Nach dem für die Landwirtschaft desaströsen Dürresommer schauen die Bauern im Wolfhager Land auch dieses Jahr bereits sorgenvoll auf ihre Felder und Wiesen.

Die Regenschauern der vergangenen Tage und das saftige Grün in der Landschaft täuschen darüber hinweg, dass auch der April - verglichen mit dem vieljährigen Durchschnitt - deutschlandweit viel zu trocken war. Laut Deutschem Wetterdienst ist es der 13. zu warme Monat in Folge.

„Erschwerend kommt hinzu, dass die Grundwasserstände in der Region zu niedrig sind, weil auch der Niederschlag im Winter nicht ausreichend war“, sagt Stefanie Wittich, Pressesprecherin des Kreisbauernverbandes. In der Landwirtschaft hat man Angst, dass sich ein Jahr wie 2018 wiederholen könnte, zumal auch die Futtervorräte komplett erschöpft sind. Mit Müh und Not haben die Bauern ihre Nutztiere über den Winter gebracht.

Einer der größten Verlierer der Trockenheit ist der Raps. „Im Landkreis Kassel gibt es in diesem Jahr deutlich weniger gelb blühende Rapsfelder als in den Vorjahren“, so Wittich. Die Anbaufläche sei im Kreis Kassel um rund ein Drittel geschrumpft, schätzt sie. Hintergrund: Einige Landwirte säten 2018 erst gar nicht aus. Andere, die Ende August aussäten, erlebten, wie gar nichts aufging oder die kleinen Pflänzchen im staubtrockenen Boden eingingen. Da wo es funktioniert hat, stellt der Rapsglanzkäfer die Landwirte vor Herausforderungen. Er nutzte schon die ersten sonnigen Tage im Februar, um Blüten abzufressen. Damit fehlt auch Bienen und anderen Insekten die Nahrung. Der Raps ist in der Blütezeit ein wichtiger Nektar- und Pollenlieferant. Der Imkerverband rechnet deshalb mit zehn bis 20 Prozent weniger Rapshonig in diesem Jahr.

Alle anderen Feldfrüchte wie Getreide, Mais oder Zuckerrüben würden in diesem Jahr bisher ganz gut dastehen, so Wittich. Doch auch diese Pflanzen benötigen in den nächsten Wochen ganz viel ergiebigen Landregen im Wechsel mit Schönwetterperioden.

Verwendung als Speiseöl und Biodiesel

Raps wurde in Hessen laut Bauernverband 2018 auf einer Fläche von rund 55.000 Hektar angebaut, in diesem Jahr sollen es nur 36.300 Hektar sein.
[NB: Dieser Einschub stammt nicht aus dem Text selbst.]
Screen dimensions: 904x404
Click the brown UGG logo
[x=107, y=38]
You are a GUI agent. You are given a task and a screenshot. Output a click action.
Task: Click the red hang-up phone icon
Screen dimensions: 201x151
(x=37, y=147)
Neben der Witterung und Problemen mit Schädlingen ist es auch ein Überangebot von Soja und Palmöl auf dem Weltmarkt, dass die Rapsanbauer unter Druck setzt. Rund 30 Prozent des erzeugten Rapsöls wird als Speiseöl verarbeitet. Raps wird unter anderem auch als Tierfutter eingesetzt und findet Verwendung als Biodiesel.